My next door neighbor Rusty is a music producer.
He has wild, rock-n-roll hair and he wears hip clothing.
His two sons, who are eight and nine years old, are super-cool, long-haired, skateboarder dudes. They are both delightful.
I tease Rusty that he is the human version of the sea turtle dad in Finding Nemo.
[Because he is all "WHOA-AH" and then you are all "WHOA-AH," dude.]
Last weekend I saw them all out at our neighborhood park walking their Great Dane.
I was busy chatting with other neighborhood parents while our kids ran amuck.
We were on the cusp of figuring out who would be in charge of bringing a giant box of coffee to the playground next weekend when Rusty joined the conversation.
Someone must have asked, “How’s business?” because the next thing I knew the normally super-chill Rusty was off on a wild rant about the downfall of the music industry.
“People think music is free these days,” Rusty moaned. “We can’t meet our bottom lines! EMI announced they’re laying off 2,000 people… it’s ridiculous!!!”
Because I know in my heart that there's a conspiracy to track my every move on the internet, I purchase all my music online through iTunes, you know, legitimately.
[Oh, the honest and ethical joys!]
So while Rusty was bemoaning the music industry I was thinking about my little iTunes habit and piped up with,
“What about iTunes, Rusty?
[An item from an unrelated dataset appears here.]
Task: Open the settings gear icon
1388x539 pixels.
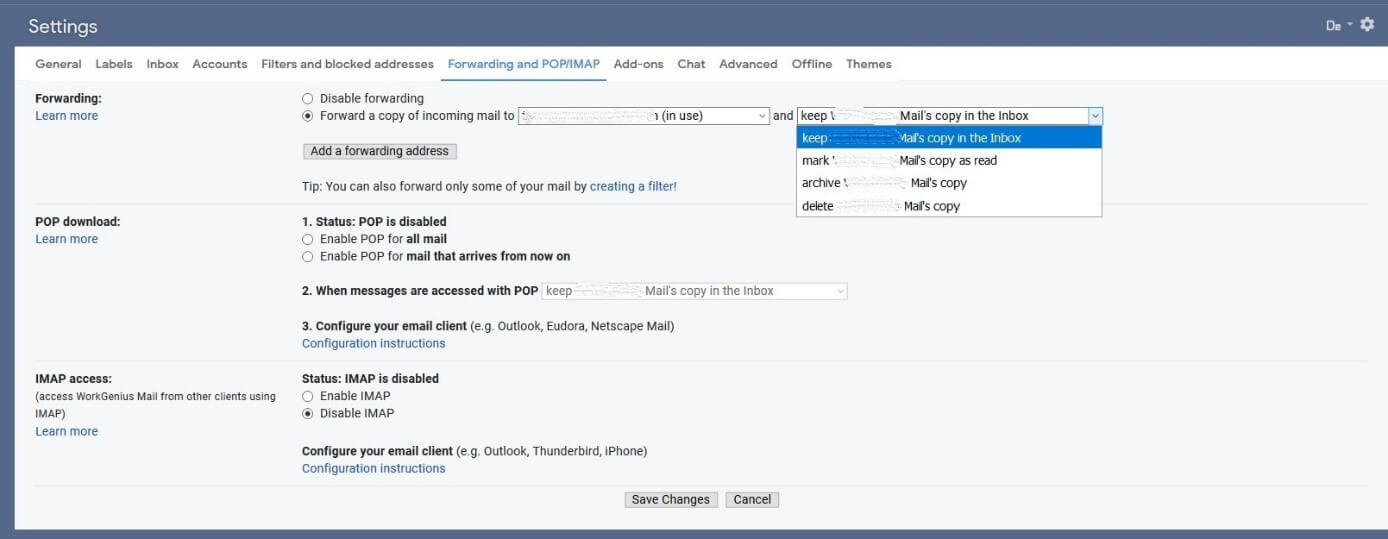Action: tap(1367, 25)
Isn’t that business model working?”
He looked totally aggravated and muttered something about "only .99 cents."
“You know who uses iTunes?” he spat with contempt. “The ONLY people who buy music from iTunes are housewives!”
[Okay, so technically I'm a work at home mom, but still!]
The internet has changed human behavior in a way that's bringing an entire industry to its knees.
That's pretty intense.
Personally, I think it’s kind of fascinating.
[Which I recognize is a luxury not afforded to someone whose livelihood depends on the music business.]
What will happen?
How will the industry re-invent itself to respond to the changing environment?